Any advice of how can this be done?

Hi, epaminos.
Using 2 ready to use handlers from Shane Stanley, your task is easy:


use AppleScript version "2.4"
use framework "Foundation"
use scripting additions

set theText to "0001 some@gmail.com
12345 kniazidis.rompert@gmail.com
235 someoneOther@gmail.com
403"
-- OR:
-- set textFile to choose file of type "txt"
-- set theText to read textFile as text

-- Extract email adresses
set emailList to paragraphs of (my findEmailAddressesIn:theText)
if emailList is {} then
	display dialog "The text doesn't contain any email address"
	return
end if
-- Sort emails list alphabetical
set sortedAlphabeticalEmailList to my sortListOfStrings:emailList
-- Remove duplicates
-- the handler findEmailAddressesIn:theString eliminates duplicates too
-- so, no need additional steps

on findEmailAddressesIn:theString
	-- Locate all the "links" in the text.
	set theNSDataDetector to current application's NSDataDetector's dataDetectorWithTypes:(current application's NSTextCheckingTypeLink) |error|:(missing value)
	set theString to current application's NSString's stringWithString:theString
	set theURLsNSArray to theNSDataDetector's matchesInString:theString options:0 range:{location:0, |length|:theString's |length|()}
	-- Extract email links
	set emailPredicate to current application's NSPredicate's predicateWithFormat:"self.URL.scheme == 'mailto'"
	set emailURLs to theURLsNSArray's filteredArrayUsingPredicate:emailPredicate
	-- Get just the addresses
	set emailsArray to emailURLs's valueForKeyPath:"URL.resourceSpecifier"
	--eliminate duplicates
	set emailsArray to (current application's NSSet's setWithArray:emailsArray)'s allObjects()
	-- Join the remainder as a single, return-delimited text
	set emailAddresses to emailsArray's componentsJoinedByString:(return)
	-- Return as AppleScript text
	return emailAddresses as text
end findEmailAddressesIn:

on sortListOfStrings:theList
	-- convert list to Cocoa array
	set theArray to current application's NSArray's arrayWithArray:theList
	-- sort the array using a specific function
	set theArray to ¬
		theArray's sortedArrayUsingSelector:"localizedStandardCompare:"
	-- return the sorted array as an AppleScript list
	return theArray as list
end sortListOfStrings:

Hello hacker!

Thank you for one more time for your instant reply!

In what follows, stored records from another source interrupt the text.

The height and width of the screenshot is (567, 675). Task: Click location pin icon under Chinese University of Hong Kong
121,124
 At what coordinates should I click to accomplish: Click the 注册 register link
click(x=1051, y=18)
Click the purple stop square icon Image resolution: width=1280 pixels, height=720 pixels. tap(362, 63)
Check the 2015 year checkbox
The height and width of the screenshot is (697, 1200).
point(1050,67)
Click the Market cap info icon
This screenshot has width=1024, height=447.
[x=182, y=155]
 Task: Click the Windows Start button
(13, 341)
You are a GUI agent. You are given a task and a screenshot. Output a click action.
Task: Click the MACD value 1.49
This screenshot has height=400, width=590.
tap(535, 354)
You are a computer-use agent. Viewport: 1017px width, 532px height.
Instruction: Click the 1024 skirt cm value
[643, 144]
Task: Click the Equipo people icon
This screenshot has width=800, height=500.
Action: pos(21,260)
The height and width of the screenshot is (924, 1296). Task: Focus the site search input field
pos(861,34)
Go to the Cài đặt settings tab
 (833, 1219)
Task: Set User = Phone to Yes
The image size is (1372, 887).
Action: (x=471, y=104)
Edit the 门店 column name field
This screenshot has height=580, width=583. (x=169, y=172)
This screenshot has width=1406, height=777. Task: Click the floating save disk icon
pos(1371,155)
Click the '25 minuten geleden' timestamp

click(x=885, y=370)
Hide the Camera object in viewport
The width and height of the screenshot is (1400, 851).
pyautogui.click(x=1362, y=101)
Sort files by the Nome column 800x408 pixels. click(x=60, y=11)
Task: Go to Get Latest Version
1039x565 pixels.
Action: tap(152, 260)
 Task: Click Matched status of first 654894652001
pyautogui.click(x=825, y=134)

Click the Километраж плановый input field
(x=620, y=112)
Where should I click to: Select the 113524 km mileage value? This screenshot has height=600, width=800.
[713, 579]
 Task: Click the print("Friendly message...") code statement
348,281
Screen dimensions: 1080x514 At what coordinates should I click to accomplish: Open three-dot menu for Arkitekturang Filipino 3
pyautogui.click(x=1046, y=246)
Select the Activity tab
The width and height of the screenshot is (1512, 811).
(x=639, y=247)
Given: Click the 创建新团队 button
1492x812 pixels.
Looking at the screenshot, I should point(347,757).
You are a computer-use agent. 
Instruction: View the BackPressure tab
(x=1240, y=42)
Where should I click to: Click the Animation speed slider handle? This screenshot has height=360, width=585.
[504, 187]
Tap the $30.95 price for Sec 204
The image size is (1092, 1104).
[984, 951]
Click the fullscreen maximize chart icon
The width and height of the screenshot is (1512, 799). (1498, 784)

Well, that is awesome! My code was much poor:


	set {aList, aSet} to {input, {}}
	
	ignoring case
		repeat with i from 1 to count aList
			set anItem to item i of aList
			if (anItem is in aSet) 
then
				-- do nothing
			else
				set end of aSet to anItem
			end if
		end repeat
	end ignoring
	
	set aSet to simple_sort(aSet)
	set end of aSet to "
"
	return aSet
	

on simple_sort(my_list)
	set the index_list to {}
	set the sorted_list to {}
	repeat (the number of items in my_list) times
		set the low_item to ""
		repeat with i from 1 to (number of items in my_list)
			if i is not in the index_list then
				set this_item to item i of my_list as text
				if the low_item is "" then
					set the low_item to this_item
					set the low_item_index to i
				else if this_item comes before the low_item then
					set the low_item to this_item
					set the low_item_index to i
				end if
			end if
		end repeat
		set the end of sorted_list to the low_item
		set the end of the index_list to the low_item_index
	end repeat
	return the sorted_list
end simple_sort

PS: Where I struggled: if the input had only email addresses to sort them alphabetically. But if the input was a mixed text, with email addresses and other text as well, then to extract and sort only the email addresses.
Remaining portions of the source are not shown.